Group: Bachhar Kuri Pare

Director: Prithunandan Ghose

Dramatization: Arijit Biswas, Prithunandan Ghose


Ebang Andhakār

Source: Jan Otcenasek



Source: Somerset Maugham


Formed 20 years after its mother group Kathik went defunct, Bachhar Kuri Pare has already staged two productions, both dramatized by the founders Arijit Biswas and Prithunandan Ghose from World War II tragic fiction. The first, Ebang Andhakār, resurrects an obscure Czech novel, Jan Otcenasek’s Romeo, Juliet and Darkness, where a teenager gives a Jewish girl refuge in his attic during the Nazi occupation of Prague. They fall in love, and only his best friend knows the secret, as the SS begins its purges against Jews and the Czech resistance.


A simple and poignant tale, it gains greater relevance today by its theme of communal demonization and persecution, and memorability by its uniformly good performances and the rare occurrence in Bengali theatre of live, un-miked singing to Ghose’s original music played by a solitary keyboardist.  Mandira Bandyopadhyay and Kinjal Nanda capture the sweetness of first love, while veterans like Shyamal Chakraborty and Prabir Dutta act the old men drowning their sorrows in drink, one a patriot and the other a collaborator. The boys’ parents (Biswarup Purakayastha, Enakshi Sen) and garrulous friend (Biswajit Ghosh Majumder) add able support.

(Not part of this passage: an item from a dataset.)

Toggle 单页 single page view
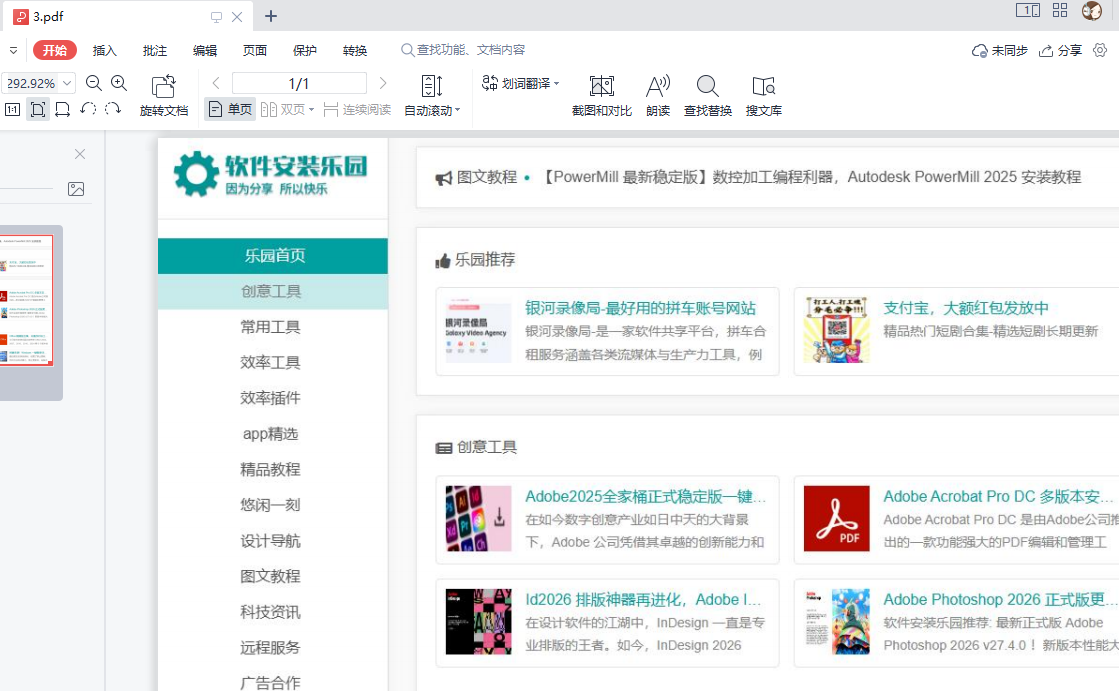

However, director Ghose must correct costume gaffes. Like most Bengali groups, his cast do not realize that Westerners remove their hats indoors. Furthermore, the hero sports drainpipe trousers and the SS lady official a miniskirt – fashions of 20 years afterwards.


They also revive one of their plays from 20 years before, Priyatamāsu, Indianized from Maugham’s “The Unconquered”, in which a German soldier rapes a French girl who becomes pregnant, later offers to marry her, but after childbirth she kills the baby. Unfortunately, Ghose directs it as over-the-top melodrama, an approach for which a short story just does not allow enough time.


Setting Priyatamāsu in British India during that same period, Biswas and Ghose also distort too much of Maugham’s plot. He described the girl’s parents as pressuring her to accept the German because it would give them access to much-needed food; here they break down, too. Maugham’s isolated, defiant heroine rejected the proposals repeatedly; here, they get married. Although at the end we understand her plan, for too long we receive wrong signals that she has submissively taken the heinous lifeline thrown by rapists even today, to supposedly rescue their victims from shame. And Ghose fails to standardize his English officers’ accents as well.